Brief Introduction About Sales Commission Agreement
A company that sells goods needs salespeople to sell them to customers. Large corporations employ their sales team. But small and medium companies can engage salespeople on a contract basis. They are not their employees but work for them for some time. These sales services can be offered by individuals or companies.
If you are a company hiring salespeople, you should have a sales commission agreement. Also known as a commission sales agreement, it is a contract between the company and the salesperson. It authorizes the salesperson to sell the products on behalf of the company. It specifies the conditions under which the salesperson will work. These include the duration of the contract, the amount of commission the salesperson will receive, manner of payment, and responsibilities of the parties.
This agreement should be used by a company that is hiring salespeople on a commission basis. Additionally, if you are an independent salesperson who is being hired by a company on commission, you should use this agreement if the company does not provide you with one. It will protect you from unfavorable situations like your client refusing to pay you on time.
Purpose of a Sales Commission Agreement
The main aim of this agreement is to ensure that either party is aware of the other’s expectations. It helps them to carry out their roles efficiently. It also protects them from potential disputes. It helps the company to set the obligations of the salesperson. He will be bound to follow them under the contract.
On the other hand, the salesperson will be paid a commission under the agreement. He can refer to it if the company does not pay him accordingly. Thus, it shields both of them from possible default by either party. Even if one party breaches the agreement, it will have provisions stating what is to be done in such a scenario. This prevents misunderstandings between the parties as they know what course of action they have to take.
Who Needs a Sales Commission Agreement?
If you are hiring a salesperson as an independent contractor, you should include certain extra provisions in the agreement owing to the legal status of an independent contractor. These extra provisions will state that the independent contractor is not an employee, partner, or agent of the company. It will have other relevant terms based on the applicable federal and state laws on independent contractors.
Contents of a Sales Commission Agreement
A typical sales commission agreement template will generally display the following terms:
- Names of the parties
- Date of entering into the agreement
- Authorization of the salesperson to sell the company’s products
- Nature of the agreement-exclusive or non-exclusive
- Details of the products to be sold including the selling price
- The geographical territory where the salesperson will sell the products
- Term of the agreement
- Commission- calculation, payment, time and mode of payment
- Performance incentives, if any
- Parties’ obligations
- Governing law
- Signature of the parties
How to Draft a Sales Commission Agreement?
Drafting a sales commission agreement is fairly simple. But it is important to keep in mind the following points:
- Authorization: State the objective of the agreement, that is, authorization of the salesperson to sell the company’s products. This clause can also include any additional conditions which he must follow when selling the products. For example, he cannot give discounts without the company’s approval. It should also state how he is required to record his sales so that the company can have a record of the same.

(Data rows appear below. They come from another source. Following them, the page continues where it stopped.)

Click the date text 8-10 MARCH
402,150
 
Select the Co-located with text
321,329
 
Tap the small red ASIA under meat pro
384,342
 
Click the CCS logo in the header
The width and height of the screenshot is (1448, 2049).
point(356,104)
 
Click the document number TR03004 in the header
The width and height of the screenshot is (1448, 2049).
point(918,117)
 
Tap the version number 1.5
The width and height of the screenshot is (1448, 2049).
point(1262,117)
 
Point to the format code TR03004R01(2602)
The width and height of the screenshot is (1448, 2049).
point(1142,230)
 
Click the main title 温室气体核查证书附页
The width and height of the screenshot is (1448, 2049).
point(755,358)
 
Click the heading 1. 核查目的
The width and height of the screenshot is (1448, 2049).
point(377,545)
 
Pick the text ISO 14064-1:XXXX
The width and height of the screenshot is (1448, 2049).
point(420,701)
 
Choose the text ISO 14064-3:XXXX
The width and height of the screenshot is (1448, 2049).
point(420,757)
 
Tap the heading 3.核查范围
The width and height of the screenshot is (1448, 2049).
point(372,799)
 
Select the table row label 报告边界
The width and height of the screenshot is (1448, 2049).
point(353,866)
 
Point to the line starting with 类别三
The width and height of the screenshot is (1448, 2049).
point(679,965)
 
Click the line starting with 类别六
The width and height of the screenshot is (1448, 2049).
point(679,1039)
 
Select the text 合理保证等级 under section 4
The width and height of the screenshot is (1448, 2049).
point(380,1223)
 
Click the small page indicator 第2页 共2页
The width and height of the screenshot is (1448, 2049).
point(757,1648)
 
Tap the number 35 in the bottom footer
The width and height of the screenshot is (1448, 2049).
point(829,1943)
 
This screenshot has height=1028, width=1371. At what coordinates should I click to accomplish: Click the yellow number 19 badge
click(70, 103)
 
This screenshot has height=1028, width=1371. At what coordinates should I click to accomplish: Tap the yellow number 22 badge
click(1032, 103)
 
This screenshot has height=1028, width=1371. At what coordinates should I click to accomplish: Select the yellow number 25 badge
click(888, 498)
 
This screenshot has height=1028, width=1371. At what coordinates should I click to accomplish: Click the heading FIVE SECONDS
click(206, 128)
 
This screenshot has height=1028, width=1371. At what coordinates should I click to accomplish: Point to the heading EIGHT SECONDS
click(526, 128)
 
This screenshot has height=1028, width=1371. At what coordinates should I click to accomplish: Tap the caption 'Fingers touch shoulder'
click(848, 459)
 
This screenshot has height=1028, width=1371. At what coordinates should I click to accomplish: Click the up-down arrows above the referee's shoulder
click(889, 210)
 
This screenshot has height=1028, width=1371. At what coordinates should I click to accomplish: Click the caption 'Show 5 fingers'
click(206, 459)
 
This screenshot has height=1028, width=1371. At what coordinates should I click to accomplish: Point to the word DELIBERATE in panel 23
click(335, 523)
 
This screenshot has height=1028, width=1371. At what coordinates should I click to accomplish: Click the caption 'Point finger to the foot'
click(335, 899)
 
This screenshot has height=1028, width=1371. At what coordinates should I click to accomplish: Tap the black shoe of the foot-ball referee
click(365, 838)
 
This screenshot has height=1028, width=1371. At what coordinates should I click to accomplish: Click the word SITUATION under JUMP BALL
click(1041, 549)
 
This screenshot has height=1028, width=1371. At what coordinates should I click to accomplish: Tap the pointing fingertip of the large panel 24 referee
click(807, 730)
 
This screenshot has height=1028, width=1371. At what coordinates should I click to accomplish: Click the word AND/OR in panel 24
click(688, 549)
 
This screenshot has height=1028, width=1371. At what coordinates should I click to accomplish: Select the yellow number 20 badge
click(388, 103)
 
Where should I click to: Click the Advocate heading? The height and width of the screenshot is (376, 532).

- Nature: Mention whether the agreement is exclusive or non-exclusive. If the agreement is exclusive, it means that the company will not hire any other salesperson to sell the same products. If it is non-exclusive, the company can hire other salespeople to sell the products.
- Commission: This term must mention the percentage of commission that the salesperson is entitled to and how it is calculated. It must also state when the commission will become payable? whether at the time of placing the order or when the order is completed and paid for. It should consider cancellation or refund of the product amount.
- Obligations: It is vital to include a non-compete clause to put the salesperson under an obligation not to engage with the company’s competitors for some time after the agreement ends.
The agreement should be fair to both parties. Both will negotiate for the best terms for them. Usually, the company has a greater negotiating power because it is in a more powerful position than an individual. The salesperson needs to be firm about his terms. Referring to a sales commission agreement sample may give him some clarity. Provisions such as the amount of compensation, duration of the agreement, and obligations should be discussed openly.
Benefits and Drawbacks of the Sales Commission Agreement
- It protects both parties from legal troubles as it addresses situations that may lead to disputes.
- It allows a company to maintain its sales budget as it has to pay the salesperson based on his performance.
In the absence of a training provision in the agreement, the salesperson may use aggressive tactics to sell the products if he is not adequately trained. This may drive customers away from the company.
What Happens in Case of Violation?
If the agreement is violated, the defaulting party can be sued in the local court of the state whose law governs the agreement. But if the agreement mentions a particular mode of dispute settlement, such as mediation(1), then that method has to be followed.
A sales commission agreement avoids miscommunication between parties that may lead to legal troubles. You can download a pdf for your reference. It helps if you get it reviewed by an attorney. This will ensure that all the relevant laws and regulations are complied with.